Today we are happy to announce the support of more open-source models in the Aleph-Alpha stack using a new type of worker. This way our users are free to choose from a large variety of models available on Hugging Face.

Next to the existing luminous-based worker, we introduce the vLLM-based worker. The vLLM-worker is a wrapper around the popular open-source tool vLLM that can be used as an inference engine to serve a large number of models. Similar to the luminous-worker, the vLLM-worker integrates seamlessly with our API scheduler. This way it is possible to run both Aleph-Alpha and other open-source models at the same time behind one unified API. This means, users can still make use of their existing applications, because the existing API interface does not change.

While the existing luminous-worker will stay our go-to inference solution for serving Aleph-Alpha models like the recently introduced Pharia and llama models, the vLLM-worker allows to serve a wide range of openly available models from Hugging Face. Please check the list of supported models by vLLM.

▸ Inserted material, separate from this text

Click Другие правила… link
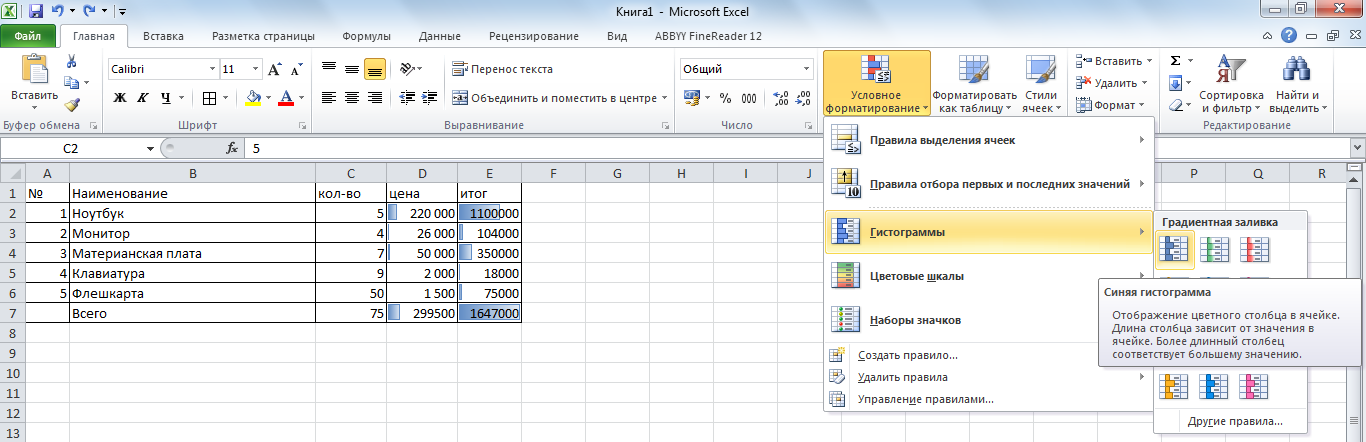The height and width of the screenshot is (442, 1366). (1235, 421)
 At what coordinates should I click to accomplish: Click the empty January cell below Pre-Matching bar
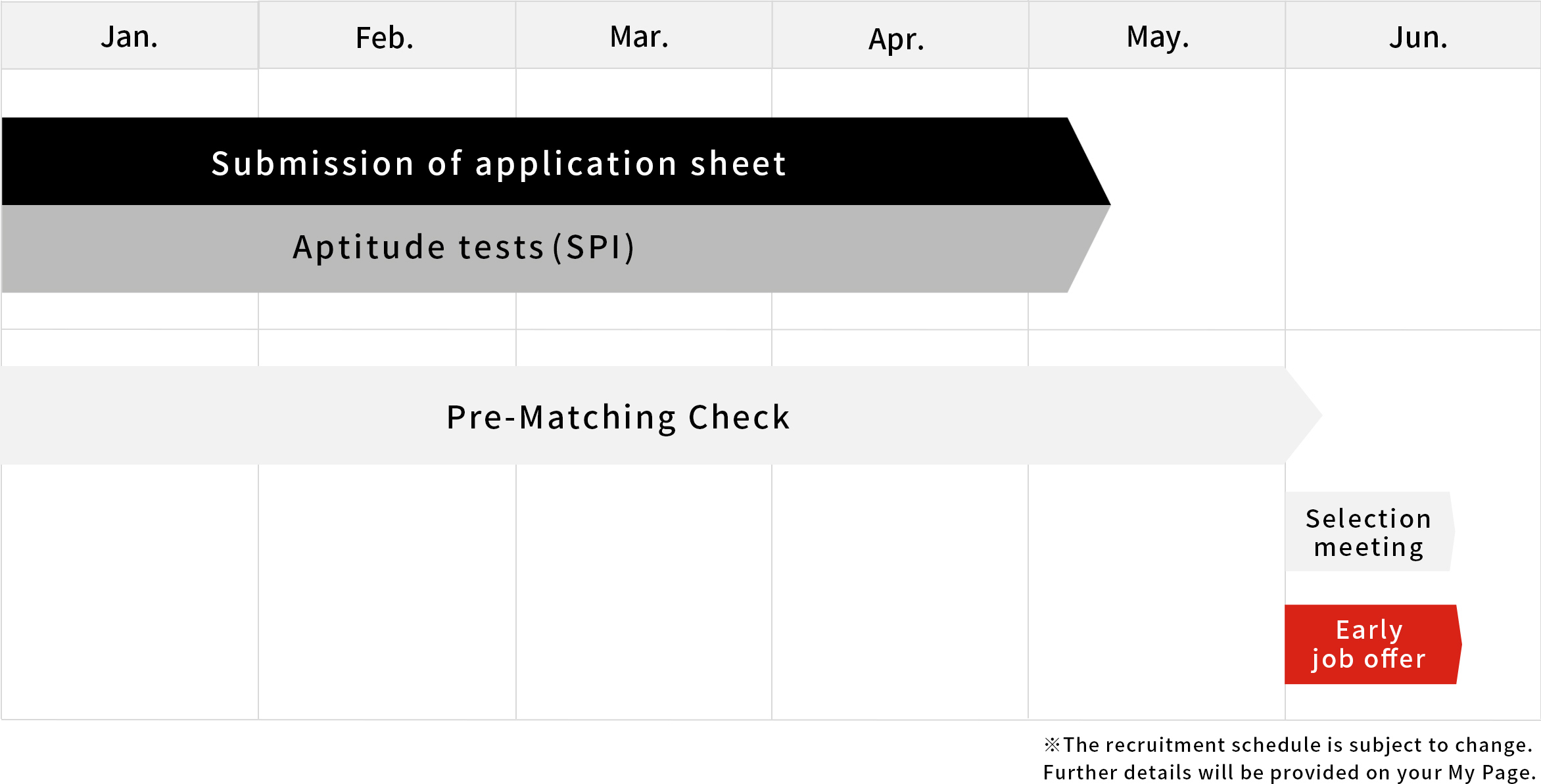pyautogui.click(x=130, y=591)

As of today the following important vLLM features are supported via the vLLM-worker:

completion
token streaming
tensor parallelism

We provide the vLLM-based worker to our customers through a dedicated container image, which requires a configuration file that is slightly different to the config file of the known luminous config file.

Analogous to pulling a api-worker-luminous from the JFrog artifactory, you can simply pull the latest api-worker-vllm image from the same source. As always we highly recommend to use the latest available image. At the time of writing, the latest vllm worker image is api-worker-vllm:2024-10-22-0848c.

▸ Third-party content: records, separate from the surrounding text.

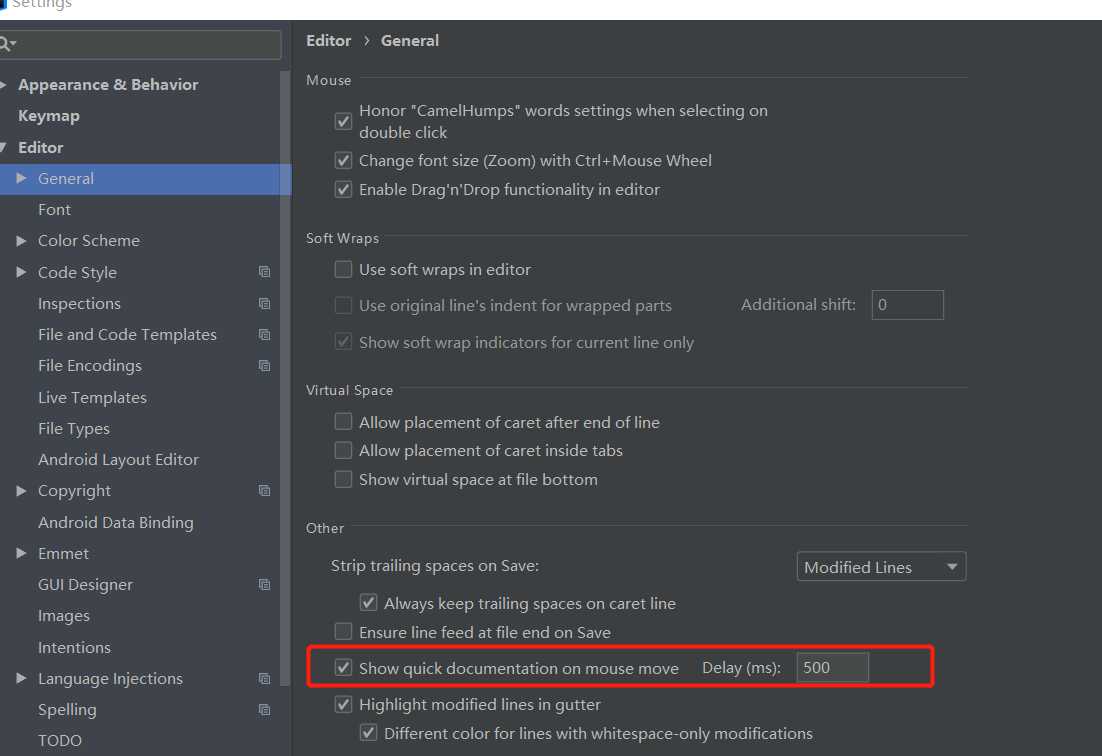Select Live Templates in the sidebar
The image size is (1102, 756).
[92, 398]
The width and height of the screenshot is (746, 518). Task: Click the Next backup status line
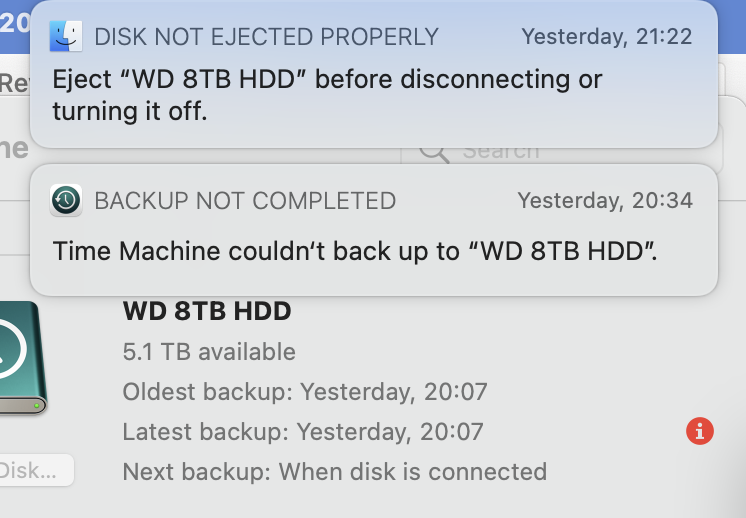[x=334, y=470]
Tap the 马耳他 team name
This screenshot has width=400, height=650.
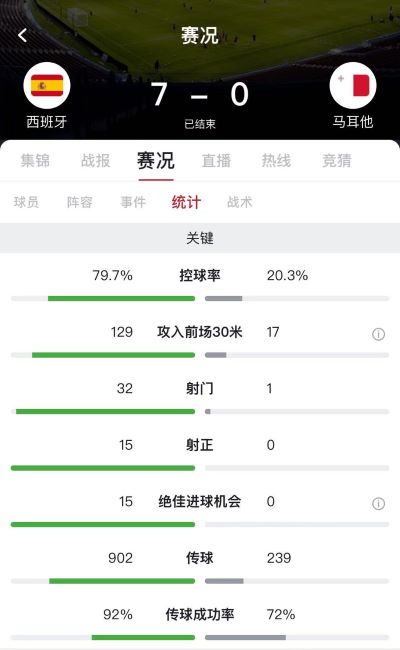tap(353, 122)
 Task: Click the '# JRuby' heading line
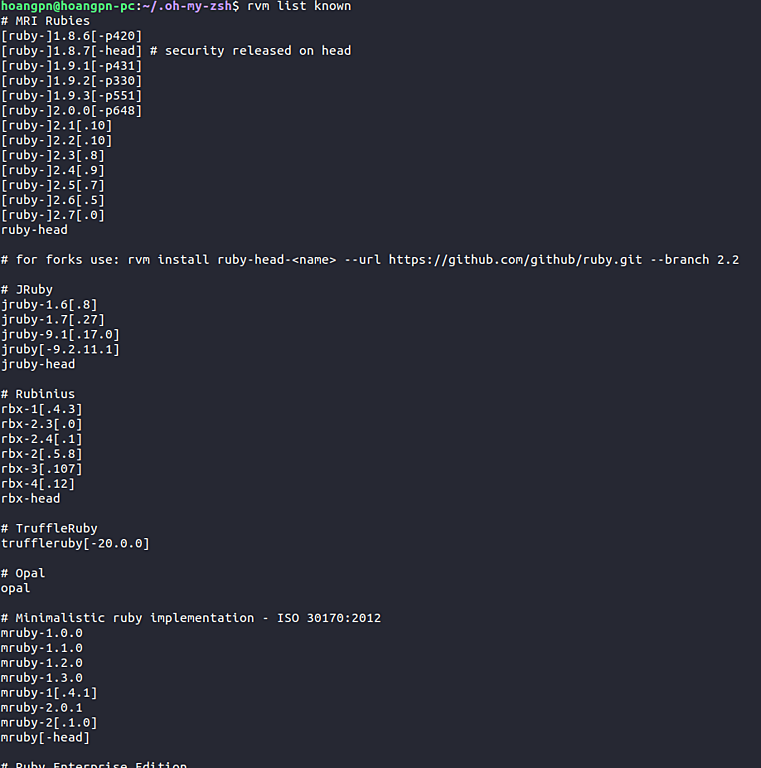26,290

Model weights can directly be pulled from Hugging Face. For the download of model weights we recommend using the huggingface-cli tool.

Consider the following example config.toml configuration file to deploy the vLLM-worker:

edition = 1

# For a description of the parameters used by vLLM see
# https://docs.vllm.ai/en/stable/models/engine_args.html#engine-arguments
# Note, that we support a subset of them only.

[generator]
type = "vllm"
# Name to the directory containing the model files (weights, config, tokenizer)
model_path = "checkpoints/vllm/org/model-name"
# The model context length
max_model_len = 2048
# Maximum number of sequences per iteration
max_num_seqs = 64
# percentage of the GPU memory to be used by vLLM
gpu_memory_utilization = 0.95
# Number of GPUs used for model parallel inference
tensor_parallel_size = 1

[queue]
url = "<API-SCHEDULER-URL>"
checkpoint_name = "<CHECKPOINT-NAME-USED-WITH-API-SCHEDULER>"

token = "<AUTH-TOKEN>"

[monitoring]
metrics_port = 4000
tcp_probes = []

In order for the vLLM-worker to work properly with the API scheduler you need to add the following example section for models served by the vLLM-worker to the models.json file, that is used to update the API scheduler about the configured model.

"<checkpoint_name>": {
    "checkpoint": "<checkpoint_name>",
    "description": "description of the model served",
    "adapter_name": null,
    "multimodal_enabled": false,
    "experimental": true,
    "embedding_type": "none",
    "maximum_completion_tokens": null,
    "bias_name": null,
    "softprompt_name": null,
    "aligned": false,
    "chat_template": null,
    "worker_type": "vllm"
  }

Note, that the flag worker_type needs to be set to vllm.

For more details on how to configure and run the vLLM-worker, have a look into the getting-started package from JFrog artifactory.